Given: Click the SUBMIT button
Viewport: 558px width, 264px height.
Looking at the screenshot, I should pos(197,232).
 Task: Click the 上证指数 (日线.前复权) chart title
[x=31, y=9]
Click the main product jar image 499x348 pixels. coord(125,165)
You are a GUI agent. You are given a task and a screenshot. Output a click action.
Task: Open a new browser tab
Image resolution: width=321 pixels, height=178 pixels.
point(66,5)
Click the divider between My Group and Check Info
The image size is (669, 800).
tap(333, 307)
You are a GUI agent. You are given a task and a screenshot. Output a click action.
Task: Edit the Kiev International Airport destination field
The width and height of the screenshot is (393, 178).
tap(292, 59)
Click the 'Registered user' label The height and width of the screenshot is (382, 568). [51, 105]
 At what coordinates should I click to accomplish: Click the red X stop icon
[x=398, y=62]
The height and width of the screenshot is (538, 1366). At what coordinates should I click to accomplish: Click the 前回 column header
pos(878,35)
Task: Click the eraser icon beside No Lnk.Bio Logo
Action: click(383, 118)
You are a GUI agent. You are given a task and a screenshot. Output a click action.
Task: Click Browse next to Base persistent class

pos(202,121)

========================

=== Activity ===
Please restate word for word only the lines running from the line that contains "Task: Click Browse" to the final line of the listing above.

=== Written reply ===
Task: Click Browse next to Base persistent class

pos(202,121)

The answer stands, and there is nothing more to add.